Par William Lenfant
La lutte armée qui oppose le gouvernement de Yaoundé aux sécessionnistes des provinces anglophones ne cesse de prendre de l’ampleur. Les miliciens indépendantistes œuvrent au Nord-ouest et au sud-ouest du Cameroun, à partir de cellules issues de leur diaspora situées au Nigeria, en Afrique du Sud et en Europe. Ils attaquent systématiquement toutes les représentations de l’Etat, à savoir les forces de sécurités et l’armée, les chefs dépositaires de l’autorité, les professeurs et les civils hostiles aux ordres des sections anglophones. C’est dans ce cadre que huit chefs traditionnels kidnappés en juillet dernier ont été libérés et reçus à la capitale début août par le ministre de l’Administration territoriale, Paul Atanga Nji.
Loin de vouloir apaiser les tensions, le gouvernement a souhaité expliciter sa posture face à ce qu’il désigne comme une “menace terroriste” à l’égard de laquelle aucune concession n’est envisageable. Le ministre a notamment accusé les milices indépendantistes d’assassinats de membres des forces de l’ordre, de viols de masse, d’atteinte à l’institution de l’enseignement, mais également d’avoir tué des ressortissants américains en charge de la sécurité du territoire. Les chefs libérés sont tous originaires de Buea, qui semble devenir le centre des crispations. Capitale de la région du Sud-ouest du pays, Buea est le rempart à partir duquel la rébellion pourrait émailler le reste du pays en l’érigeant en bastion pro-indépendantiste. Depuis plusieurs mois, elle est le théâtre de la pratique du Ghost town (ville morte), qui consiste à endiguer l’activité économique en fermant l’ensemble des commerces tandis que personne n’ose se hasarder dans les rues. Présentée par les insurgés comme une forme de résistance non-violente au gouvernement, cette “lutte” pourrait en fait être en arrière fond imposée par les partisans de la “République ambazonienne”, qui n’hésitent pas à menacer les réfractaires, voire à assassiner des professeurs qui décident de maintenir l’ouverture des écoles malgré l’interdiction des milices. Loin de se limiter à ce type d’opération, les indépendantistes semblent envisager le blocus de la desserte de Buea-Douala. Selon RFI, bloquer cette route permettrait d’endiguer l’acheminement du pétrole de Limbé pour Douala, et donc d’entraver durablement le système économique soutenu par le gouvernement. Face au durcissement de la crise, la communauté francophone de Buea est prise en étau. L’hostilité est palpable à l’encontre des étudiants, des commerçants et des fonctionnaires qui parlent le français, désormais considérés par les milices comme des étrangers en “Ambazonie”.

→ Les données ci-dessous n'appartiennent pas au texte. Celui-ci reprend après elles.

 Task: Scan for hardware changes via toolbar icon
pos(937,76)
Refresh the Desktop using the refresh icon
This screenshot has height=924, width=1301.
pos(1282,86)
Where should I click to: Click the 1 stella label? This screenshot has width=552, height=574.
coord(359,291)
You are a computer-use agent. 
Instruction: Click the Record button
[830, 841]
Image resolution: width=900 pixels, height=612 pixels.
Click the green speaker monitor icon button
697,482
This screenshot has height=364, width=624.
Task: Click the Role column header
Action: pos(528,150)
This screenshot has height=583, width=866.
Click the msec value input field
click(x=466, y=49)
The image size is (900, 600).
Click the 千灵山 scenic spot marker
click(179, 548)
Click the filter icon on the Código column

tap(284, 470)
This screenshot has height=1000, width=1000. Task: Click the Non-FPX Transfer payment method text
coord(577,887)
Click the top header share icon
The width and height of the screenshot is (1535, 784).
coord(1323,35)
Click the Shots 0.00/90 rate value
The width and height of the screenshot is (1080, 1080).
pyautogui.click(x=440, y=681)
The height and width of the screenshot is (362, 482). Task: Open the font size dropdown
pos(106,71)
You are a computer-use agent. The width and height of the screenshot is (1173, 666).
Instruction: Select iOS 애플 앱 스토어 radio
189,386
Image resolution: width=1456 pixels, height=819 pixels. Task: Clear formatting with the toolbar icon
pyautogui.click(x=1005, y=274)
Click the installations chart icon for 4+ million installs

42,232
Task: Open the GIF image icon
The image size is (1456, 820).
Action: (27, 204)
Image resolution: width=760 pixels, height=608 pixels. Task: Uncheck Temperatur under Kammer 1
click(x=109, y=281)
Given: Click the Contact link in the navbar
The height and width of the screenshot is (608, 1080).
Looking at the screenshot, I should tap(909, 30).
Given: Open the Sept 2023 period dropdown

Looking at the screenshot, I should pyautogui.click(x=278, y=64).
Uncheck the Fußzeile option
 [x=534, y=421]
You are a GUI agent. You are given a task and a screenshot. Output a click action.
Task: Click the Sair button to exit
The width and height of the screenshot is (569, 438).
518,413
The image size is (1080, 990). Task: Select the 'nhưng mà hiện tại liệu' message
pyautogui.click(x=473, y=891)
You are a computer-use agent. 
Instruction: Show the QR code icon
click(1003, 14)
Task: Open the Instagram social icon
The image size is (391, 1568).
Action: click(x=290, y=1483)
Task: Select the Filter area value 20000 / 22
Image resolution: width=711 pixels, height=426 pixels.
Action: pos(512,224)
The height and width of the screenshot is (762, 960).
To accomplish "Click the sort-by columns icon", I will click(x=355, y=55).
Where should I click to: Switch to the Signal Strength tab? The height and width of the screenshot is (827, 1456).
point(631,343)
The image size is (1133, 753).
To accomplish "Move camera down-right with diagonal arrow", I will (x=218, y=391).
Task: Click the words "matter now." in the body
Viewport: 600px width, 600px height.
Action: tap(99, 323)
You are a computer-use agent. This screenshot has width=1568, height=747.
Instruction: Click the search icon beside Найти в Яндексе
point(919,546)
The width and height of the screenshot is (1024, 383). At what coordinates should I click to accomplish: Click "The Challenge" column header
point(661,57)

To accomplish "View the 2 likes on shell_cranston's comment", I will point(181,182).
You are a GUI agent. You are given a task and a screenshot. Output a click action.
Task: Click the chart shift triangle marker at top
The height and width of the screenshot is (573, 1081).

Seule voix dissidente, le maire de Buea, Patrick Ekema, qui se pose en soutien indéfectible de Yaoundé. Il a notamment organisé une marche avec quelques centaines de partisans s’opposant à toute forme de sécession. Virulent dans ses propos et intransigeant, le maire ne semble pas chercher la conciliation, face aux “maquisards” qui bafouent selon lui les “institutions républicaines”. Dans ce climat où toute tentative de dialogue semble irréalisable, une figure contraste néanmoins vis-à-vis de ces postures belliqueuses et propose une troisième voie, celle le cardinal Christian Tumi. Personnalité religieuse respectée, il a récemment proposé la mise en place d’une conférence à Buea, qui devait réunir fin août l’ensemble de l’éventail pro et anti-sécessionniste (unionistes, fédéralistes, séparatistes etc…) qu’ils soient francophones ou anglophones. Si l’institution religieuse a déjà su incarner l’espoir des observateurs, en offrant une perspective pacifiée propice au dialogue, elle ne convainc pas encore tous les belligérants, puisque comme l’a rappelé l’archevêque Samuel Kleda en juin dernier lors d’un discours d’hommage, le Cameroun est le pays d’Afrique où a lieu le plus d’assassinats de figures ecclésiales. Si une tentative de dialogue n’est pas instaurée par l’Etat, Buea pourrait devenir à l’occasion des élections présidentielles en octobre prochain le centre des crispations du pays, alors que les candidats anglophones semblent sous-représentés.